Vergroten potentie bestaande gebieden

De minister onderzoekt ook de mogelijkheid om de huidige 17 NOVEX-gebieden verder uit te breiden. In totaal is er in deze gebieden tot 2040 de potentie om meer dan 600.000 woningen te kunnen bouwen. Het is daarbij de vraag wat er nodig is om de productie in deze gebieden met name na 2030 te vergroten.

Actieve betrokkenheid Rijk verder verbreed

Op de 17 NOVEX-locaties worden onder regie van de overheid hele nieuwe wijken en stadsdelen gecreëerd waar mensen wonen, werken, leren en elkaar ontmoeten. Per locatie gaat het om minimaal 3.000 woningen. 25 gemeenten ontvangen voor deze gebieden een bijdrage uit het gebiedsbudget van in totaal 475 miljoen euro. Daarnaast is er 6 miljard euro beschikbaar voor schaalsprongen, mobiliteitspakkettenmaatregelen en netwerkopgaven.

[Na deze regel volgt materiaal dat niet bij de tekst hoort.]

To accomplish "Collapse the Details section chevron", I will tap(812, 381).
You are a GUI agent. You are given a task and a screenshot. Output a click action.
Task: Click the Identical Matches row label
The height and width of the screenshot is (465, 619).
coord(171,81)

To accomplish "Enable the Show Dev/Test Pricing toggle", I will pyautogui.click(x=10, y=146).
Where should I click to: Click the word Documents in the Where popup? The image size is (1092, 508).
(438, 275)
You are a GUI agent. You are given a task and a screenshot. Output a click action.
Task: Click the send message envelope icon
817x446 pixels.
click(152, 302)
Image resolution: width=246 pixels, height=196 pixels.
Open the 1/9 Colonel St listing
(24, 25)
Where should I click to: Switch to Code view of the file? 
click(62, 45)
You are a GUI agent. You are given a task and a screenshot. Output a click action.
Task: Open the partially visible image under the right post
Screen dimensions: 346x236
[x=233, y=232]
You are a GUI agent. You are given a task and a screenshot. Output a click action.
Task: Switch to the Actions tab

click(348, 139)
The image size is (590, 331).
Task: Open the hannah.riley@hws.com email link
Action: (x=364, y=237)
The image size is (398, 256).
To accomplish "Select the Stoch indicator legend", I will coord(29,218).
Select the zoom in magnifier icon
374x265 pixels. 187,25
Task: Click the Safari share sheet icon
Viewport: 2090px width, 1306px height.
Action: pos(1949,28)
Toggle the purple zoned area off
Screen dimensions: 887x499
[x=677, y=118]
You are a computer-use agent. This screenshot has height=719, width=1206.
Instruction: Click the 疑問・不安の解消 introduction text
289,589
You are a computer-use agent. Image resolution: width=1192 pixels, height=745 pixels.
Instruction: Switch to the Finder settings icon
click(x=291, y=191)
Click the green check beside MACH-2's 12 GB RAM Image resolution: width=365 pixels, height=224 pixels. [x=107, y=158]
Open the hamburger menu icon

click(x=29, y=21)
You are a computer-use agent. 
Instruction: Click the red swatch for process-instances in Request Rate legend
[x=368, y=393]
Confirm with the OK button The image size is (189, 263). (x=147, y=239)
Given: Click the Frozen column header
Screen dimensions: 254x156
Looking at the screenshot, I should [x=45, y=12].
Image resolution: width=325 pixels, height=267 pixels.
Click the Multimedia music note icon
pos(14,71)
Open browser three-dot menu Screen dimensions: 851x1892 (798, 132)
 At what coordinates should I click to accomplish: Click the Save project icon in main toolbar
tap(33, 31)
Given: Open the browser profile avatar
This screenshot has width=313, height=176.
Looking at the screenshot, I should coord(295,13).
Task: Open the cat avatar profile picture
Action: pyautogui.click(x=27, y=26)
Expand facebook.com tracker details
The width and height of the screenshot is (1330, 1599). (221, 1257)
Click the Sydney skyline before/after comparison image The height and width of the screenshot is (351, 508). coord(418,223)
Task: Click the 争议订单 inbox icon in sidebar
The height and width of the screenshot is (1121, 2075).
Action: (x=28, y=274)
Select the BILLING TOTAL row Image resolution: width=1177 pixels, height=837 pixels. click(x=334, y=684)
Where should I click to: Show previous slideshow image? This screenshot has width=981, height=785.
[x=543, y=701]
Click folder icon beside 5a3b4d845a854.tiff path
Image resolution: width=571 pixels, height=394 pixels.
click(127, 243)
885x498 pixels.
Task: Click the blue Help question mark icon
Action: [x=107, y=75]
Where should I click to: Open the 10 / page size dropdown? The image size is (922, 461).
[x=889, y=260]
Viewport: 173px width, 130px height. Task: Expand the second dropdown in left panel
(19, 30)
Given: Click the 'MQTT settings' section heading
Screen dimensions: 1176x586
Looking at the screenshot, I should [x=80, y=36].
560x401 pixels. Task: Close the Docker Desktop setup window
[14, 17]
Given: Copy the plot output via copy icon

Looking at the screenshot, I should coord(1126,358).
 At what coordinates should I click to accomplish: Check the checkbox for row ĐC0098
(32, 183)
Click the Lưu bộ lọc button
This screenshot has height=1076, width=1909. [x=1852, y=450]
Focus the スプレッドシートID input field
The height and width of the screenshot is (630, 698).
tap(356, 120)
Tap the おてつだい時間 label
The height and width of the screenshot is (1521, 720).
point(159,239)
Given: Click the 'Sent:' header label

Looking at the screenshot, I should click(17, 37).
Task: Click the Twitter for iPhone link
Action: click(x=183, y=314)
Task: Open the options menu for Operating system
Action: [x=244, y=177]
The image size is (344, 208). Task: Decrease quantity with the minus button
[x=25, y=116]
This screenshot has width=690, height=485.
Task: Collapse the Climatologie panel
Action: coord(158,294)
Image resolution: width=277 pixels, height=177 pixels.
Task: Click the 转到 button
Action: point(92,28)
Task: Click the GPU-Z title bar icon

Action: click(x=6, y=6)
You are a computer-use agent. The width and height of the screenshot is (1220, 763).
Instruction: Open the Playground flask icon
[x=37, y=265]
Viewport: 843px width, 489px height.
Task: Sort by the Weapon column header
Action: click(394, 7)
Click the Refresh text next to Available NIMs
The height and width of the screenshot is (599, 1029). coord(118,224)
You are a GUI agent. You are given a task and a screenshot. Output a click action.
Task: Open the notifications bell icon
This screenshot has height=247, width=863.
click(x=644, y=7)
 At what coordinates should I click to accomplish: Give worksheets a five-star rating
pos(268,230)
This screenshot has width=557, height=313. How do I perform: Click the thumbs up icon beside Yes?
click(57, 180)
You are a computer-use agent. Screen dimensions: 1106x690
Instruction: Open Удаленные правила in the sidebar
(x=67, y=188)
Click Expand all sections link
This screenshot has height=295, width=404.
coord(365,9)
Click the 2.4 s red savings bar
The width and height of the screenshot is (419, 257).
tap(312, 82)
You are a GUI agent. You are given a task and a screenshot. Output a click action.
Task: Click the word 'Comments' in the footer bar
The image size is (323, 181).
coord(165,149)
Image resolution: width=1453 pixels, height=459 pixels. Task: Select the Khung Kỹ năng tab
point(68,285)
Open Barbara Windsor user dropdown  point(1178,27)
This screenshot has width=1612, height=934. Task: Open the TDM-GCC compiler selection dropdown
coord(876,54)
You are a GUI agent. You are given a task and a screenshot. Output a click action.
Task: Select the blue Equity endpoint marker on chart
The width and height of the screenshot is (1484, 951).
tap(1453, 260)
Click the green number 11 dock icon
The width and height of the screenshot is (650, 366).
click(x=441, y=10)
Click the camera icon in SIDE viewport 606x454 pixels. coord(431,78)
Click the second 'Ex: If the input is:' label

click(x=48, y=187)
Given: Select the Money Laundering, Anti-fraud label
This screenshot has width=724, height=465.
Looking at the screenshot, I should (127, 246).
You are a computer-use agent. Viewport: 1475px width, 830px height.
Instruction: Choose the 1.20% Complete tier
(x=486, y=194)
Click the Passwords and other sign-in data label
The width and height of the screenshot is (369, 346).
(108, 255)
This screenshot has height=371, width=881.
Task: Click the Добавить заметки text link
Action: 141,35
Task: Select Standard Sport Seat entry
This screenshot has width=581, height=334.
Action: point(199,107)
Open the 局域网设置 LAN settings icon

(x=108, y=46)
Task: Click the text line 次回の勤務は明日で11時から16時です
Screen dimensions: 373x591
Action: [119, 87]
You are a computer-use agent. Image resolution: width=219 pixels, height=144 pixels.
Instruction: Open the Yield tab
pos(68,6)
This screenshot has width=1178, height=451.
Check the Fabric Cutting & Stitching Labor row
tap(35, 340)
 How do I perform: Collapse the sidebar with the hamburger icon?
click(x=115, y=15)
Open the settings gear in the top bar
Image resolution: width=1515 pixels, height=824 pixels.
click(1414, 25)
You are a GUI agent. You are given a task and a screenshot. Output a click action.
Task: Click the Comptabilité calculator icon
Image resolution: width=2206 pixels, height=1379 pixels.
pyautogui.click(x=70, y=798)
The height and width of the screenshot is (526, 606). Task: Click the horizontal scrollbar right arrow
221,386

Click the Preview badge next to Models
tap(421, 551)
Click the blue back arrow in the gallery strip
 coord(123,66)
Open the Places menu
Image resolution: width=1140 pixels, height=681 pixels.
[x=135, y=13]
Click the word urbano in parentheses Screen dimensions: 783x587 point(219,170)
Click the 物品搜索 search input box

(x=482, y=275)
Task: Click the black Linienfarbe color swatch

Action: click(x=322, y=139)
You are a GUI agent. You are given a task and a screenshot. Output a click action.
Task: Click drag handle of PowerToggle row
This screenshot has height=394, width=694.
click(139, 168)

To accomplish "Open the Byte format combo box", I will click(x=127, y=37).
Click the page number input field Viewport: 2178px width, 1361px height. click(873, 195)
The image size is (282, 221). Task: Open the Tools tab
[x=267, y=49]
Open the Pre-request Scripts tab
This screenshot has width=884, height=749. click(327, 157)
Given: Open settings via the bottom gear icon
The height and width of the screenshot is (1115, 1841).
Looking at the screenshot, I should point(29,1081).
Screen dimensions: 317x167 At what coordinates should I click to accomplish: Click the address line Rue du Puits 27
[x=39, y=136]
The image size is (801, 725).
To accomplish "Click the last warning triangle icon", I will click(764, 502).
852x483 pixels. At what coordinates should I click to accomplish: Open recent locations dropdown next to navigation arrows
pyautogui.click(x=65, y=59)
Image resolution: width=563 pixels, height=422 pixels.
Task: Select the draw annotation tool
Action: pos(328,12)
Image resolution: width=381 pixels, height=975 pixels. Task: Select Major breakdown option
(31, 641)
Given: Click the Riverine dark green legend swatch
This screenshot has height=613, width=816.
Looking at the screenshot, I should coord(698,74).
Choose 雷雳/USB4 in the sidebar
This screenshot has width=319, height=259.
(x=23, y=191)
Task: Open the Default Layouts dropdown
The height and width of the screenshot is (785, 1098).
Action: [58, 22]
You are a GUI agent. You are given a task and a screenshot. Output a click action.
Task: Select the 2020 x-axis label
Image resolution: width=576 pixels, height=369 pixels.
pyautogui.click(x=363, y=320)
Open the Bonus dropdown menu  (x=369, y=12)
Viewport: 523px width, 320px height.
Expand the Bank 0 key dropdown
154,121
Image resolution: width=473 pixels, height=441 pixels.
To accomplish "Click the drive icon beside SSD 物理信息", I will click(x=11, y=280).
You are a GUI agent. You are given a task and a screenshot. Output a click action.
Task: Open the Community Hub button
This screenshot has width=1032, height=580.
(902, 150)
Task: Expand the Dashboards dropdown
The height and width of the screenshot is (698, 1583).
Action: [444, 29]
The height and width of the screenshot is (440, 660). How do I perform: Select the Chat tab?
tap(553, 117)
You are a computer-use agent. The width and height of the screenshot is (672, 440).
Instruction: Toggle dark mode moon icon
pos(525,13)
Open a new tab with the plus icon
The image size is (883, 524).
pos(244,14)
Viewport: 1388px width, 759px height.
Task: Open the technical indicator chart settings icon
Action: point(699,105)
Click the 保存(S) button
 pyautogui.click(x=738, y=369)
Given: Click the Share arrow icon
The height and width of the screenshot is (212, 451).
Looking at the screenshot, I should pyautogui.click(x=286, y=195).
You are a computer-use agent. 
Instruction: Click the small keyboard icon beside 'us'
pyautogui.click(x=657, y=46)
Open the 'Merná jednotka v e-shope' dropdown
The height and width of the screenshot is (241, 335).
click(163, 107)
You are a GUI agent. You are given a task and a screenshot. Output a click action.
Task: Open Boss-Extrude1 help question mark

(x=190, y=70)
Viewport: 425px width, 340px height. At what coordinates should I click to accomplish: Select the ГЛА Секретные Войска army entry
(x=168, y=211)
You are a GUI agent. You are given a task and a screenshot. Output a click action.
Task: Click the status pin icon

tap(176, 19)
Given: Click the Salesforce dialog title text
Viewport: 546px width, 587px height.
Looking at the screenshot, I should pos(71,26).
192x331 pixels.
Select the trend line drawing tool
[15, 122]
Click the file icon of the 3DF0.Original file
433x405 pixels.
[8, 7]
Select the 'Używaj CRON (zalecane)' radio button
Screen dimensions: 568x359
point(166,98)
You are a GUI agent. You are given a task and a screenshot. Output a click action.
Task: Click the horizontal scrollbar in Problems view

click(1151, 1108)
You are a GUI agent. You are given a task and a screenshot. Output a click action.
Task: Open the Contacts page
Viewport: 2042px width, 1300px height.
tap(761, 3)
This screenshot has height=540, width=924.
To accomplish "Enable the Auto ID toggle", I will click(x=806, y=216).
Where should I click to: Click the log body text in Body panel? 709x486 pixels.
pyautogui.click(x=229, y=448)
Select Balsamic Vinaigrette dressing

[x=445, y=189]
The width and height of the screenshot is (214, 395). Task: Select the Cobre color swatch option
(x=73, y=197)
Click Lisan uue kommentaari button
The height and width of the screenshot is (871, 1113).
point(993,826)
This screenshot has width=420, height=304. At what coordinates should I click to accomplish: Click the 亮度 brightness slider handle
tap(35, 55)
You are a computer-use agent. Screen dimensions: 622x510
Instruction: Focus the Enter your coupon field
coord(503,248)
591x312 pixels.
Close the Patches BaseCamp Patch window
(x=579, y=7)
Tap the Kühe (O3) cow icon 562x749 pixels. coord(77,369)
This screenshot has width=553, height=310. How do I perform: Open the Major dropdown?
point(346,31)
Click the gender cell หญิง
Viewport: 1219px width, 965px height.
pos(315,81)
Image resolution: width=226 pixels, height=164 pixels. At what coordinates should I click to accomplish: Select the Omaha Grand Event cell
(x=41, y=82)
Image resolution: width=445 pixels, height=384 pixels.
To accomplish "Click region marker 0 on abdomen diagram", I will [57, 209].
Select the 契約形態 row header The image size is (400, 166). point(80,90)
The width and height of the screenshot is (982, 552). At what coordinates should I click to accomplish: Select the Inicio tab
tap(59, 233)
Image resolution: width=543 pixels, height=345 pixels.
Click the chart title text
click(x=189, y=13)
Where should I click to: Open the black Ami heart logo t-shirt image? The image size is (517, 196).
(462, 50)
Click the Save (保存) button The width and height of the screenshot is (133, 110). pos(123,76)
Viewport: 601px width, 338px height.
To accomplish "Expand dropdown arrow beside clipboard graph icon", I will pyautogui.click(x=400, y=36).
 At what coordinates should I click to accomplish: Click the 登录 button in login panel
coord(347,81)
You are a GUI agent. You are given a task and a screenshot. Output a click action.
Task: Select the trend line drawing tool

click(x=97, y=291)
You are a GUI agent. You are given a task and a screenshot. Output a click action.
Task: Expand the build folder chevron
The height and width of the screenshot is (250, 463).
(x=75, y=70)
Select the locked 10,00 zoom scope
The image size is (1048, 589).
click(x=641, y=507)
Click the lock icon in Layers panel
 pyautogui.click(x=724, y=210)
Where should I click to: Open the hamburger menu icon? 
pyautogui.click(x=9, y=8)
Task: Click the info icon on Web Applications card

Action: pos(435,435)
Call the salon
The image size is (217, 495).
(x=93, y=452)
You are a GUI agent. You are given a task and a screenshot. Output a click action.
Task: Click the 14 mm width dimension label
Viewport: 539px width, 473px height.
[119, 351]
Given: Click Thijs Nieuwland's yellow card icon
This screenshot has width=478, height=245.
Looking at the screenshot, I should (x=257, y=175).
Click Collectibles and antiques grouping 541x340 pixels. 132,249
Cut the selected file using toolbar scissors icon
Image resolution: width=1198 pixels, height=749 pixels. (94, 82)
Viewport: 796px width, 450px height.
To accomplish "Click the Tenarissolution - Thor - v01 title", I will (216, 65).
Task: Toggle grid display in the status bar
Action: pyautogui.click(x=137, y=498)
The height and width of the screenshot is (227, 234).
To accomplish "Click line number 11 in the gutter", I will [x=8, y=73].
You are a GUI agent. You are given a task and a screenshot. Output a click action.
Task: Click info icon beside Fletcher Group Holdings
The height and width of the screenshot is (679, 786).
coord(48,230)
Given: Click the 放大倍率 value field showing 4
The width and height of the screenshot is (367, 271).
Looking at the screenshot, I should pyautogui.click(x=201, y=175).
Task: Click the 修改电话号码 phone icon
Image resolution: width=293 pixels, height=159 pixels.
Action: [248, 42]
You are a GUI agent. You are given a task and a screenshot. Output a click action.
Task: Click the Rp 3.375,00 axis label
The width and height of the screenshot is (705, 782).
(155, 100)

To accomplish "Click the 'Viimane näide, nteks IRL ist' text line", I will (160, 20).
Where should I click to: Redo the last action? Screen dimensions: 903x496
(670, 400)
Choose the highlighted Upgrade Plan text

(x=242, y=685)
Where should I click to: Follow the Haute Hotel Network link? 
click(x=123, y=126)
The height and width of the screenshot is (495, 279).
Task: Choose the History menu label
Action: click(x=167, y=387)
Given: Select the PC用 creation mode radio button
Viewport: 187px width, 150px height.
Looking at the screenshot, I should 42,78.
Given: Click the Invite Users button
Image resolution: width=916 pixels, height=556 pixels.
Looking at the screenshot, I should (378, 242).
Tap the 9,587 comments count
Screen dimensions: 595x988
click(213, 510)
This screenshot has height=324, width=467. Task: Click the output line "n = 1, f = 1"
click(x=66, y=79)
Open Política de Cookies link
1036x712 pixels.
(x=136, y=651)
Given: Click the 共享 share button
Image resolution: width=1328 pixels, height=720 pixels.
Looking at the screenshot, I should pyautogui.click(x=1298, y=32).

Omdat juist ook stedelijke ontwikkeling, bereikbaarheid en voorzieningen nodig zijn, zijn dit complexe projecten. Het is daarom belangrijk dat er langjarige zekerheid en continuïteit van de bouwproductie kan worden geboden. Dit maakt dat de actieve betrokkenheid van het Rijk op de ontwikkeling en realisatie van deze locaties in de komende jaren verder zal worden uitgebreid.

De minister experimenteert momenteel met extra steun en betrokkenheid vanuit het Rijk op financieel, bestuurlijk en/of operationeel gebied, afhankelijk van de specifieke uitdagingen die in een gebied gelden. Daarnaast verkent hij de mogelijkheden voor een rijksaanpak voor interdepartementale grootschalige gebiedsontwikkeling om uitdagingen op het gebied van werk, wonen, leren, energie en water zo integraal mogelijk aan te pakken.